Phew, now this is most likely the longest post I have ever written, but what I wanted you to grasp from this post is that you shouldn’t ignore your health no matter how small it might be, just tell somebody! If it turns out there’s nothing wrong then that’s great, but it’s better to get the okay from a professional rather than your gut instinct or Google. I’ve told you what happened with me because I bottled it all up and it’s no picnic I can tell you, so please please please don’t leave things thinking it will all blow away. It won’t, it will keep digging at your brain, making you panic and unhappy. You will feel so relieved in telling someone and acting on the problem, I promise you!
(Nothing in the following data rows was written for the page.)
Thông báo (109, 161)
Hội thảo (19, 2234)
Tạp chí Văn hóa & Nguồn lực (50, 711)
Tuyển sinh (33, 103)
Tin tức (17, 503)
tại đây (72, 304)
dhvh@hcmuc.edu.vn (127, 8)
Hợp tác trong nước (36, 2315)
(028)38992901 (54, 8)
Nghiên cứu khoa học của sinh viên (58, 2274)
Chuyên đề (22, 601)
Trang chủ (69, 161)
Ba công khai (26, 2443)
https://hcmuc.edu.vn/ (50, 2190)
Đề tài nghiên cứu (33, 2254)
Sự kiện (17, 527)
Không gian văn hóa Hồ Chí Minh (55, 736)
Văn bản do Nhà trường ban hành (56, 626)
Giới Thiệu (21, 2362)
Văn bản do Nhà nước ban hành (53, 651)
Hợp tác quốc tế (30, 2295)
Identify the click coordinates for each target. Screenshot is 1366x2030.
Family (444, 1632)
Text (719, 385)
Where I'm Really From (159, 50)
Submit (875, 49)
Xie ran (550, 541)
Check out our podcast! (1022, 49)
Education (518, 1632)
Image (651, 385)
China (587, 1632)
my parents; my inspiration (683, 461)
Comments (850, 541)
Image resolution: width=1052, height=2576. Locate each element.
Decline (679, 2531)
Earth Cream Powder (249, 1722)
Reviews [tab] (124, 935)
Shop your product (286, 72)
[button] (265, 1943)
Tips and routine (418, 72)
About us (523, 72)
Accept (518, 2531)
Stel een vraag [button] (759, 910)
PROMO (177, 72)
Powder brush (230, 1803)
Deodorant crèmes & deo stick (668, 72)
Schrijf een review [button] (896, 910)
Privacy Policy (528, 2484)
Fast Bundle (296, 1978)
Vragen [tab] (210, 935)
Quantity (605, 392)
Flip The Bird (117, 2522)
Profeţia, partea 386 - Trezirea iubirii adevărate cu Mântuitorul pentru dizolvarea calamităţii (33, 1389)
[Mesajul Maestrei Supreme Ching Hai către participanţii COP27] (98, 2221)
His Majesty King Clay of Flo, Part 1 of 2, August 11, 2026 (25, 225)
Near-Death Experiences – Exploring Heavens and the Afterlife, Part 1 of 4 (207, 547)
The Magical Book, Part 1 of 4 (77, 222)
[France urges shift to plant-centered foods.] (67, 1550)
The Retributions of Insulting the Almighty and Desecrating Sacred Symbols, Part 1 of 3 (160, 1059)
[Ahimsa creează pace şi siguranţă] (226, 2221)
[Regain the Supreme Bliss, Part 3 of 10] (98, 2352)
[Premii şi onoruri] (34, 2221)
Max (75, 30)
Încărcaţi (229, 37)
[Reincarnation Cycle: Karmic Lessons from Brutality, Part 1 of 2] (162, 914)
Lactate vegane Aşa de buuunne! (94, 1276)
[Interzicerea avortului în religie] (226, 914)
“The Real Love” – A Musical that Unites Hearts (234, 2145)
I know this post got quite personal, but I wanted to write it for the sake of you guys who are/could go through the same situation as I went through, or even something similar. Sometimes knowing you’re not alone will make you feel better, and I’m more than happy to listen to you if you have any worries or concerns. I obviously can’t do an awful lot to help but I can try and make sense of what’s going on in your head and reassure you of what you can do next to make things better again.
*Note at the time of me being stressed out about possibly being pregnant, my then boyfriend pretty much tossed me aside, and it just proved to me how much looking after number one is important. If the person you’re with does this to you and gives you no support, then get rid. They don’t care about you. I am now with a guy who does genuinely care about me, and so it’s a happy ending after all!